Impact hoping for happy return from newcomer Neagle
MONTREAL – Lamar Neagle hasn’t seen much of the Montreal Impact’s first team lately, but he certainly hasn’t disappeared from the radar.
When a chance to start in an MLS Reserve League came this week, Neagle made sure he seized it. The 24-year-old played 62 minutes against the Crew reserves and combined with the No.1 pick of the last MLS SuperDraft, Andrew Wenger, to score the first goal in a 2-1 success.
It’s one more step to a return to fitness for Neagle, who has battled injuries and played just 29 total minutes off the bench in two matches this season.
“I can still play through [the nagging injuries], but I don’t feel 100 percent,” Neagle told MLSsoccer.com after practice on Thursday. “I’m still trying to get to 100 percent, get the game fitness up. Those reserve games help you get confidence. Anytime you score a goal, even during practice, it feels good.”
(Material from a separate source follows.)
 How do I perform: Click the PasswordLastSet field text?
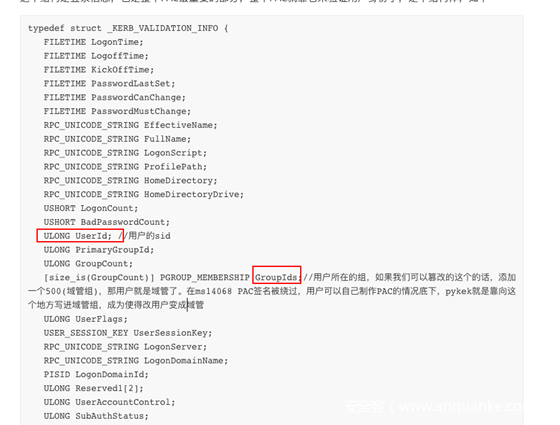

Goals certainly helped Neagle become a fan favorite in Seattle (recall his hat trick in a 6-2 win against the Columbus Crew last August) before he was traded to Montreal with Mike Fucito for Eddie Johnson. With goals still a rarity for his new club so far, Neagle's strike with the reserves could convince head coach Jesse Marsch to give him some more minutes, including in the team’s matchup against the New York Red Bulls on Saturday (4 pm ET, TSN in Canada/watch LIVE online in the US).
“It all kind of adds up: how you perform in practice, in the reserve games,” Neagle explained. “Whenever you step on the field, you have to prove yourself. I look forward to [the next games], to being 100 percent, and then confidence will fully be back.”
With three games in eight days coming up for the Impact, one of the questions is now whether or not Neagle and Wenger will get a chance to join forces again for a first-team goal. Marsch will establish his 18-man list one game at a time, but both players are serious options for the near future.
While wide midfielders are asked to tuck in more in Marsch’s preferred formation, Neagle’s play naturally provides width in the final third, which does play in his favor should the Montreal boss decide to adjust his tactics mid-game.
“[Neagle and Wenger] were sharp in that game and have been good in general with us,” Marsch told reporters. “We’ll be counting on both of them for some minutes in the next three games for sure.”